Quand une juriste décrit froidement la gestation pour autrui comme dans un monde digne de 1984 d’Orwell, cela se note. Dès l’introduction, Muriel Fabre-Magnan, dans La gestation pour autrui. Fictions et réalité, annonce la couleur : tordre le cou au sentimentalisme emphatique des "pro-GPA" et de leur rhétorique axée sur le malheur des couples infertiles.
A cette fin, elle rapporte 20 ans de pratique de la GPA aux Etats-Unis pour décrire les effets prévisibles qu’aurait celle-ci en France. Glaçante, l’introduction finit par ces mots : "On ne pourra pas dire qu’on ne savait pas".
L’auteur va tour à tour démontrer l’instrumentalisation des "enfants produits" et des femmes porteuses . Mais ces démonstrations sont encadrées par une vision plus large du phénomène. Celui-ci crée le risque de rendre la maternité incertaine et mène à la constitution d’un "prolétariat reproductif" .
Mme Fabre-Magnan, professeur de droit, débute par la preuve juridique que la GPA perturbe la certitude de la maternité. Jusqu’à cette technique, le droit était fondé sur un adage latin affirmant que la femme qui accouche est la mère de l’enfant. Rien de plus simple. Mais avec la GPA, la mère sera-t-elle celle qui "désire" l’enfant, celle qui donne ses ovocytes ou celle qui le "porte" ? L’auteur met en garde contre la tentative de croire le lien de filiation comme uniquement composé de volonté. Rejetez le biologique, il revient au galop.
Le deuxième chapitre est intitulé des enfants produits". L’auteur y explique que l’enfant est dû en contrepartie d’un prix versé par les parents d’intention. Dès lors, l’enfant est juridiquement une chose, au sens juridique. Cette situation est contraire à l’abolition de l’esclavage, mais n’est pas étonnante au regard des dispositions autorisant l’ "enfant médicament". Les américains prévoient ainsi que l’enfant fera l’objet d’une "delivery" et qu’il y aura restitution des sommes versées si l’enfant n’est pas remis.
La démonstration se poursuit par la question de l’abandon de l’enfant. (...)

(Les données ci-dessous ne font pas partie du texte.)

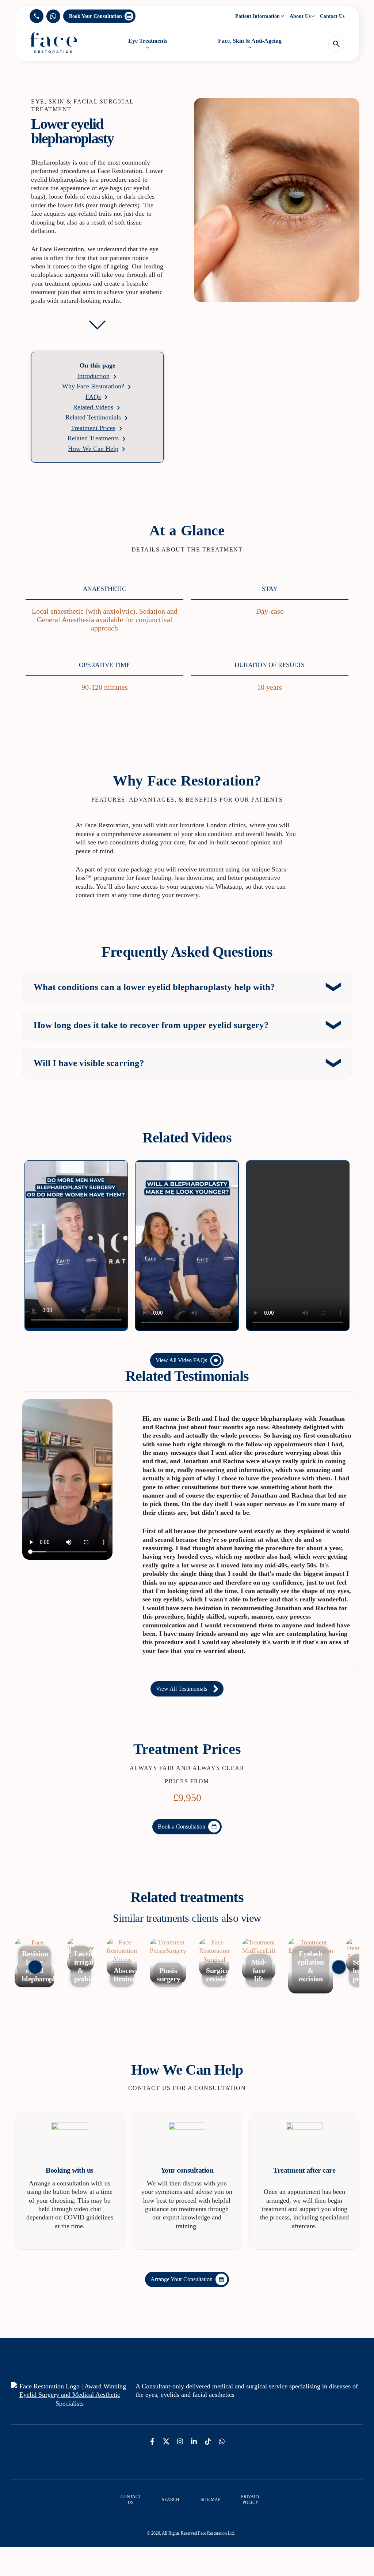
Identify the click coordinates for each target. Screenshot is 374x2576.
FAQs (93, 396)
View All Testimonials (181, 1689)
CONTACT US (131, 2499)
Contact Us (332, 16)
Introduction (93, 376)
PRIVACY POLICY (250, 2499)
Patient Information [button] (257, 16)
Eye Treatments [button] (147, 41)
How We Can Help (93, 448)
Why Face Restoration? (93, 386)
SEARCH (170, 2499)
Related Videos (93, 407)
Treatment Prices (93, 428)
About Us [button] (300, 16)
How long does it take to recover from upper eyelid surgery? (151, 1025)
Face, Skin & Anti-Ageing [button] (250, 41)
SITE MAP (211, 2499)
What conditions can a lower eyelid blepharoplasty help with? (154, 987)
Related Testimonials (93, 417)
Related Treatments (93, 438)
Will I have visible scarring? (89, 1063)
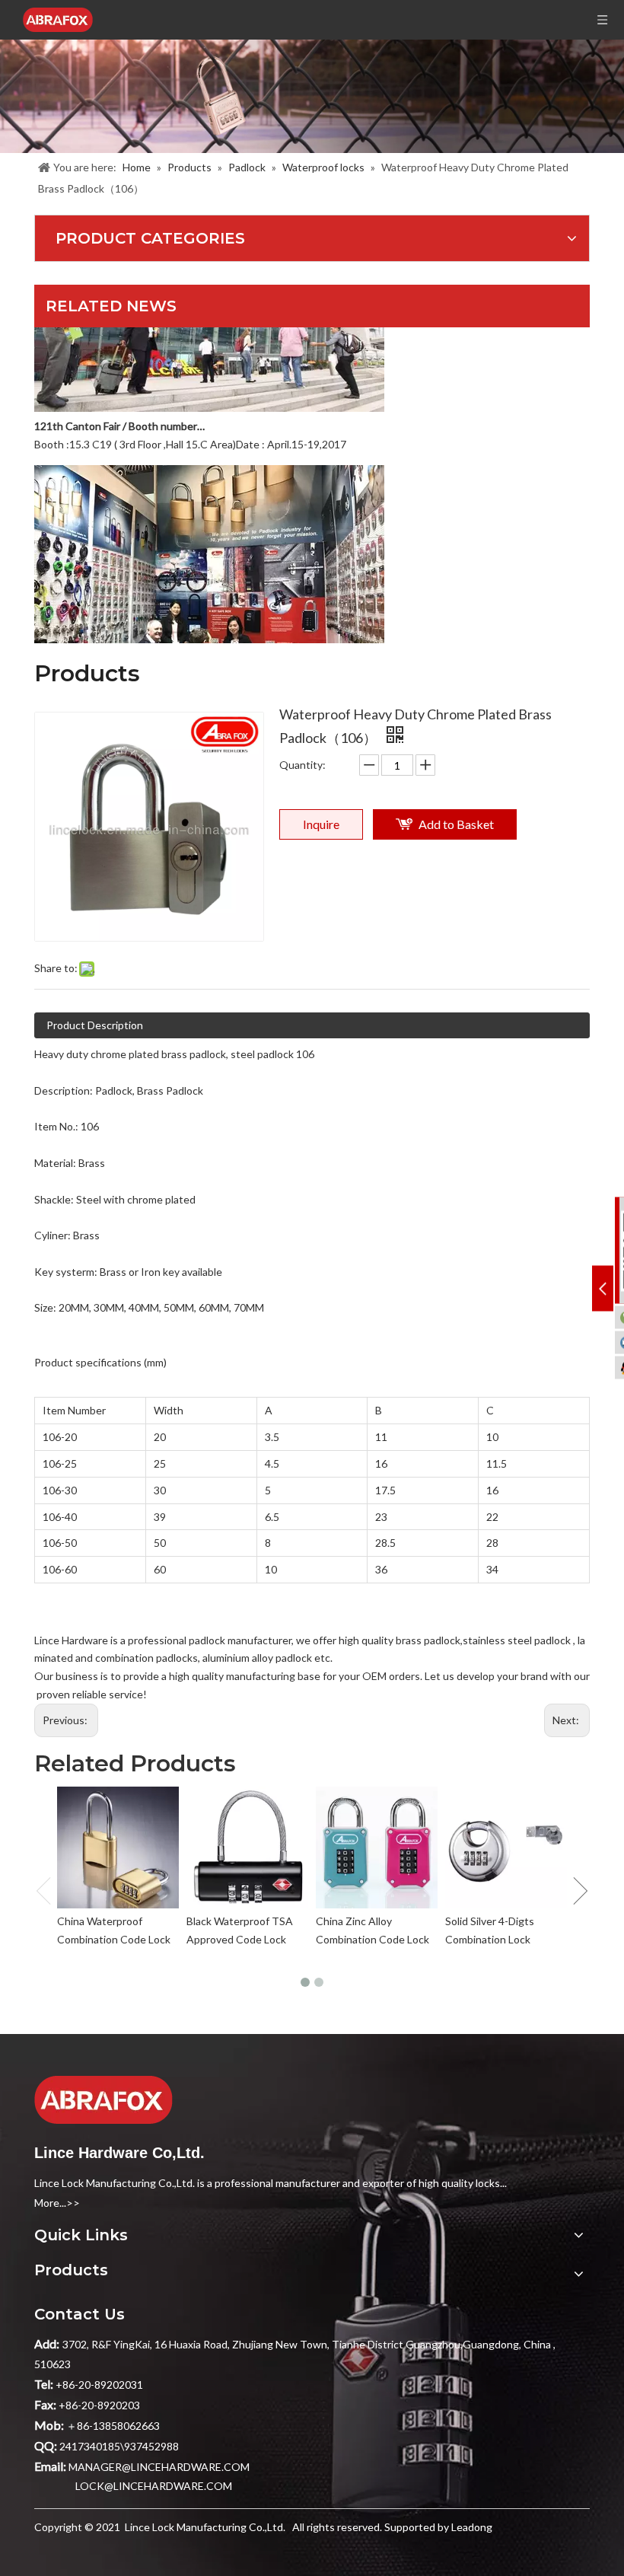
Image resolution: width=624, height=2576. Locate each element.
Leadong (471, 2526)
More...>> (57, 2202)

Pour le juriste, il faudrait aborder la question non sur le plan moral mais sur le point de savoir si nous souhaitons vivre dans une société qui fabrique des enfants et les abandonne pour de l’argent.
Le troisième chapitre constate que la GPA met des femmes à disposition des couples d’intentions. Les appeler "porteuses" est un euphémisme. La GPA, telle que pratiquée aux États-Unis, est une atteinte grave à leur liberté individuelle . Cela pose la question du contrôle du consentement de la mère porteuse : comment vérifier qu’elle a bien consenti ? Faut-il exclure, comme dans certains États des Etats-Unis, les femmes pauvres de peur qu’elles le fassent pour l’argent ? C’est donc, comme la prostitution, une location d’une partie du corps, sauf qu’elle est plus lourde, qu’elle implique l’enfant à naître et suppose un accouchement, événement risqué.